*EXERCISE DIRECTIONS:*
Report each line of the data that contains the string "casa".

*GIVEN ENTRIES:*

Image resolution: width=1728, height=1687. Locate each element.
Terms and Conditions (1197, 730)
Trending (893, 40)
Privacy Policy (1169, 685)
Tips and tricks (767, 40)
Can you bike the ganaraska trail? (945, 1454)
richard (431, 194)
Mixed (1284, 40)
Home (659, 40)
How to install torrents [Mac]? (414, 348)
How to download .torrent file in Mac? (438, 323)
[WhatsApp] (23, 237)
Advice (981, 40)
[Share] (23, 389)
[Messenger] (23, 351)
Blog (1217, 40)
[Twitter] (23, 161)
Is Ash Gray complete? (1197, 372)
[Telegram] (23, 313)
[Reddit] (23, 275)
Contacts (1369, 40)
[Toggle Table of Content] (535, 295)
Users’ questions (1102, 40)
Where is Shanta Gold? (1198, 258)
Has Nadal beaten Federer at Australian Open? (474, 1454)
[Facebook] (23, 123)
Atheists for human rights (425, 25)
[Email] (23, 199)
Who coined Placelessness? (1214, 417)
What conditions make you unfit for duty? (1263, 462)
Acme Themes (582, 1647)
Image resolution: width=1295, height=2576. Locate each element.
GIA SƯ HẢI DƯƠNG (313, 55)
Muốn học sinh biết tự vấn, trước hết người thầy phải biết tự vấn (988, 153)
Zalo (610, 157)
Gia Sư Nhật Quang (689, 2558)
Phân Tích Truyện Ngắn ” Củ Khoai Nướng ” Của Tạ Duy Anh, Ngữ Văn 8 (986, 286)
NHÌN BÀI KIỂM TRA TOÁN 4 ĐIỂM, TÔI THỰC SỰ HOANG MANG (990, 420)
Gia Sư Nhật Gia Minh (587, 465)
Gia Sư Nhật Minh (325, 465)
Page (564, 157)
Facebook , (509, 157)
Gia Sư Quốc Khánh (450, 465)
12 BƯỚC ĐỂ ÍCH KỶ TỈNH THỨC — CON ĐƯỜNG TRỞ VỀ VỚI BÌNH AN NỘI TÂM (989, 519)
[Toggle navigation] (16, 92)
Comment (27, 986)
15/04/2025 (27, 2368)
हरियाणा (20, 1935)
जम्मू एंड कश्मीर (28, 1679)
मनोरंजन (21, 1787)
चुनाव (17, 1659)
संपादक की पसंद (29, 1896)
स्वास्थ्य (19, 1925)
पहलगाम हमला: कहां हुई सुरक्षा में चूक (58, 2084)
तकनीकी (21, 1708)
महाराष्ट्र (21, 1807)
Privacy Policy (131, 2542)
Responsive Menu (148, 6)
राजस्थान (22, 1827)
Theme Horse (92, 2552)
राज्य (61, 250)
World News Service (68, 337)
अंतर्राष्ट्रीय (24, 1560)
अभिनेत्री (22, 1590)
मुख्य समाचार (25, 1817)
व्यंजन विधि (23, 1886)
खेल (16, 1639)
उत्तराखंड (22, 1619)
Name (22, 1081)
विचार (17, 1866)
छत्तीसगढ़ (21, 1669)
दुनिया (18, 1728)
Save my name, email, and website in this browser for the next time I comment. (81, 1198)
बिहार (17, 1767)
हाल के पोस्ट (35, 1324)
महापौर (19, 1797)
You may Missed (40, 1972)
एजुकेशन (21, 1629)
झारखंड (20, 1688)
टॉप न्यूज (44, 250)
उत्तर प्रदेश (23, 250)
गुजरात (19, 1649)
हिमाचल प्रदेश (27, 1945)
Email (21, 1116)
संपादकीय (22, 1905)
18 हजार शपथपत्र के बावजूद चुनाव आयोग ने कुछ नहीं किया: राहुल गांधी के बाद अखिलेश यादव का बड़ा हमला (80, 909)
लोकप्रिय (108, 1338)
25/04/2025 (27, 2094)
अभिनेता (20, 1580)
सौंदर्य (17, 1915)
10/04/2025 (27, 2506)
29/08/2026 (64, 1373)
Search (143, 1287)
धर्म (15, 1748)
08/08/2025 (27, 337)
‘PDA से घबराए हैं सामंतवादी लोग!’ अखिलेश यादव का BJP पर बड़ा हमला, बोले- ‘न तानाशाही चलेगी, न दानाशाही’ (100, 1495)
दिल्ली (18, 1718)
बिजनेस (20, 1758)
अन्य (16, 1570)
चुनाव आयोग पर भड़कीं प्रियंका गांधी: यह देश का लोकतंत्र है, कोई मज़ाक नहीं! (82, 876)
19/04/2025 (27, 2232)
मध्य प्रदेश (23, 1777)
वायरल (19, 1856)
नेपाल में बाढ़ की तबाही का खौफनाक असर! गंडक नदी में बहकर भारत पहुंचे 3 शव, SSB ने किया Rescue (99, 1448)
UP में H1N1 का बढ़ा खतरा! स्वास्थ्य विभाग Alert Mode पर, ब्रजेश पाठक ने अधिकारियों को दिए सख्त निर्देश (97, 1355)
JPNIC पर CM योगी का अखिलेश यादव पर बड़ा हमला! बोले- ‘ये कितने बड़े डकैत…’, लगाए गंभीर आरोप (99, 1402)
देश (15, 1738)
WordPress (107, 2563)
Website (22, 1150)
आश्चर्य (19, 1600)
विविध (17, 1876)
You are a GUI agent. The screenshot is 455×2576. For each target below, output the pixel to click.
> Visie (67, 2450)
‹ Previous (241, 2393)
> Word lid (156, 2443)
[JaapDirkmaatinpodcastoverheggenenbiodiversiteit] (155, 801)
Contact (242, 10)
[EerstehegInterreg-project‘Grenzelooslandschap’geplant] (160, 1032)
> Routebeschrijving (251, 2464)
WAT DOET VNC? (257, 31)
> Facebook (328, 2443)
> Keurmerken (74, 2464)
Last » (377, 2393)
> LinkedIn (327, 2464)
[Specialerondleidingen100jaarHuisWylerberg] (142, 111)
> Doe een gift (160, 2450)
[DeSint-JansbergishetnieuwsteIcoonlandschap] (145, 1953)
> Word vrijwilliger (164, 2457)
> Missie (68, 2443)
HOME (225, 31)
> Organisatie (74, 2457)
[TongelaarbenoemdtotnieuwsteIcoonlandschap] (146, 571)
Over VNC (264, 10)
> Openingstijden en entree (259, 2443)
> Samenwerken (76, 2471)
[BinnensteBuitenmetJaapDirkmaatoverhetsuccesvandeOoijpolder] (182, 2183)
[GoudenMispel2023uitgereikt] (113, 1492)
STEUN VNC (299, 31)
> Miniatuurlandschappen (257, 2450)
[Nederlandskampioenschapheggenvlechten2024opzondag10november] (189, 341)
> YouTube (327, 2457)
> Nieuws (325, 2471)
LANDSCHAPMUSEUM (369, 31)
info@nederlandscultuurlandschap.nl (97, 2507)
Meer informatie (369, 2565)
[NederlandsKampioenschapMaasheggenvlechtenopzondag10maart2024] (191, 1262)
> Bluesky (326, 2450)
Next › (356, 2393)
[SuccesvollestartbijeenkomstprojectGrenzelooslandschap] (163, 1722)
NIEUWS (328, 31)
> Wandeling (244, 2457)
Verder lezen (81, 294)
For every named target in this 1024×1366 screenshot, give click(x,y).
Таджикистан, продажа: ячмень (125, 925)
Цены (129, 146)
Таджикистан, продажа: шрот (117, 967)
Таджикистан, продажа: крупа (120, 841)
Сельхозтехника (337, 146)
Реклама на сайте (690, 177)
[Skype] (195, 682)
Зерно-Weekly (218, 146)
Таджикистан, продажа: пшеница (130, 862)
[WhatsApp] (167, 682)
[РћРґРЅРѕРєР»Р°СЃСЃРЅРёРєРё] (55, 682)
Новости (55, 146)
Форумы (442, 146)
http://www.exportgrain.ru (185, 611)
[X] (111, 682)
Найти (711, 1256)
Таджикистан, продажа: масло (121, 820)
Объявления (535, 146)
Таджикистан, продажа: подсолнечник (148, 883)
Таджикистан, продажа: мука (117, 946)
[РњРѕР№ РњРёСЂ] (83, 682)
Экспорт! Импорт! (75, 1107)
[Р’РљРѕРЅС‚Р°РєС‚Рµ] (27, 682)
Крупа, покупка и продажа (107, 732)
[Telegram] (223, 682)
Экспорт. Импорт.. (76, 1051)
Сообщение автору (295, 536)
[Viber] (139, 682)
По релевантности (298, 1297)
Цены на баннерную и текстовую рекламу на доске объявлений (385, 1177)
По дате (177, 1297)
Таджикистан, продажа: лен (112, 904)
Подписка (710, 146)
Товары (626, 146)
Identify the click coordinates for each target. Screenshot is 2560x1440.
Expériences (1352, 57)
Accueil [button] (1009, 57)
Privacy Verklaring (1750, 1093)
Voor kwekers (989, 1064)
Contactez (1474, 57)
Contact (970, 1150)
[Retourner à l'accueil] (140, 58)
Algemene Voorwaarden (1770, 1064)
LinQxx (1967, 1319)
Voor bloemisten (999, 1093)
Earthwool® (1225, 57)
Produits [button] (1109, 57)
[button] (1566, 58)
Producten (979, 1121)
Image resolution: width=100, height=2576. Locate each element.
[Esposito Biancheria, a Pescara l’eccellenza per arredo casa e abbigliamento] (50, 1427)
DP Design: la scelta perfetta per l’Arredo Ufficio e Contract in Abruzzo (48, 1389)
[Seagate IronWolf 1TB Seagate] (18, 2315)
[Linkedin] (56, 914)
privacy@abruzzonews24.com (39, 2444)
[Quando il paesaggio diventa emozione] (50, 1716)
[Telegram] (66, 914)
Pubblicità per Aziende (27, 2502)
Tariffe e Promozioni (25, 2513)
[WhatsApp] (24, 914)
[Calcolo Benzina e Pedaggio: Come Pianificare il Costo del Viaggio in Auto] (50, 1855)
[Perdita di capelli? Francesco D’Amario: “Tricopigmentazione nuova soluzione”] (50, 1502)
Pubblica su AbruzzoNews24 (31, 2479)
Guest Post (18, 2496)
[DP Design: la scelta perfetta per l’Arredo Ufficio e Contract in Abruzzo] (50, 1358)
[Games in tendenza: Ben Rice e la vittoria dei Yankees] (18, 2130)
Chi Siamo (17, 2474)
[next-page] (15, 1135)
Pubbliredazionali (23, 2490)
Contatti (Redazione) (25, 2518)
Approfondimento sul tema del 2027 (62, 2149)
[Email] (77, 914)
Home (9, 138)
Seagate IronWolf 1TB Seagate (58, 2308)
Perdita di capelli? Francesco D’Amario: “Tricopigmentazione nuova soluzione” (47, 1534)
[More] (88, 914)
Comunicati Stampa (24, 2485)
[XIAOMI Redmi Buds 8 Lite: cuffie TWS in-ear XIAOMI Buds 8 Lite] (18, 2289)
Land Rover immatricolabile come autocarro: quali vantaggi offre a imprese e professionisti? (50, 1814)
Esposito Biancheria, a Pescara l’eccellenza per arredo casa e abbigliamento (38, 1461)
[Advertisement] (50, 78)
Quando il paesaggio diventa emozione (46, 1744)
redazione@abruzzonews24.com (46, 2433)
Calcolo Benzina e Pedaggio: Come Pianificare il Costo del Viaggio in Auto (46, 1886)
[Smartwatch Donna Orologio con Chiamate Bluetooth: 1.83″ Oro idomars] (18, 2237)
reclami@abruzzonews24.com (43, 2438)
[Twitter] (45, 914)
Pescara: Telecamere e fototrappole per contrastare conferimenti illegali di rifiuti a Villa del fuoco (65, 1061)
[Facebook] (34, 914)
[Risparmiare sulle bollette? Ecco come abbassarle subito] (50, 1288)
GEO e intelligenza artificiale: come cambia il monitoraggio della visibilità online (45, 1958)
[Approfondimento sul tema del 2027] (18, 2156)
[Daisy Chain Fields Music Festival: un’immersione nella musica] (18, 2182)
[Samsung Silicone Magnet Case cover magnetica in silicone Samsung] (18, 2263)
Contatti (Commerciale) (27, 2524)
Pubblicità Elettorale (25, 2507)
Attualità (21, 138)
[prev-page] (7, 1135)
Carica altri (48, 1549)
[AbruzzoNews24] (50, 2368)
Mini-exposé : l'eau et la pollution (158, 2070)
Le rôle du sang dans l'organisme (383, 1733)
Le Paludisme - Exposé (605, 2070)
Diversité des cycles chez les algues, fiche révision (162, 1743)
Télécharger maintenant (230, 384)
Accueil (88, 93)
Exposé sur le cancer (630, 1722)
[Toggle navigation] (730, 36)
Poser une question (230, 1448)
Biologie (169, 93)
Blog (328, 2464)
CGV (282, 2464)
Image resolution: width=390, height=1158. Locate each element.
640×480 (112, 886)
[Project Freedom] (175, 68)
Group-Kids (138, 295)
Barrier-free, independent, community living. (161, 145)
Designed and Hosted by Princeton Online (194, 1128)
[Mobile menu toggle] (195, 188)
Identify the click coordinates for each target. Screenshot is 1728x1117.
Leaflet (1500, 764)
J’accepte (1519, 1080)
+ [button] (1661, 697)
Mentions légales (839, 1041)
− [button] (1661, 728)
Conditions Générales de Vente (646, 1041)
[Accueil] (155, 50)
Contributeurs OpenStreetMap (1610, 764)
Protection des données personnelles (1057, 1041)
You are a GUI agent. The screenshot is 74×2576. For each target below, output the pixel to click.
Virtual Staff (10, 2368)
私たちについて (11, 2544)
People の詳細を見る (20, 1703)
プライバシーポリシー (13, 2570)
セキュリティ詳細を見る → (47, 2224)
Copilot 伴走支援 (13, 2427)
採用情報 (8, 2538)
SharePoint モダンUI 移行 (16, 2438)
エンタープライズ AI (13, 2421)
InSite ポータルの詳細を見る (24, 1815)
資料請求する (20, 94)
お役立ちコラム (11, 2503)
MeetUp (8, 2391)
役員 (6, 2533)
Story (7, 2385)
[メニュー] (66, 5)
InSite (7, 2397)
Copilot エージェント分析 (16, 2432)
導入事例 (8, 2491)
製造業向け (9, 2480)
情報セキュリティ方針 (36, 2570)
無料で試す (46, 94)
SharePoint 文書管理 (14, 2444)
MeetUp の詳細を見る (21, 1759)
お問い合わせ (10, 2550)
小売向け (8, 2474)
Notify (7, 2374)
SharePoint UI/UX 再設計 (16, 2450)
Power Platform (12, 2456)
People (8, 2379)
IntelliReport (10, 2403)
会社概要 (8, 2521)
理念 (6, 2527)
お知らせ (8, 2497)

*EXERCISE OUTPUT:*
[Esposito Biancheria, a Pescara l’eccellenza per arredo casa e abbigliamento] (50, 1427)
Esposito Biancheria, a Pescara l’eccellenza per arredo casa e abbigliamento (38, 1461)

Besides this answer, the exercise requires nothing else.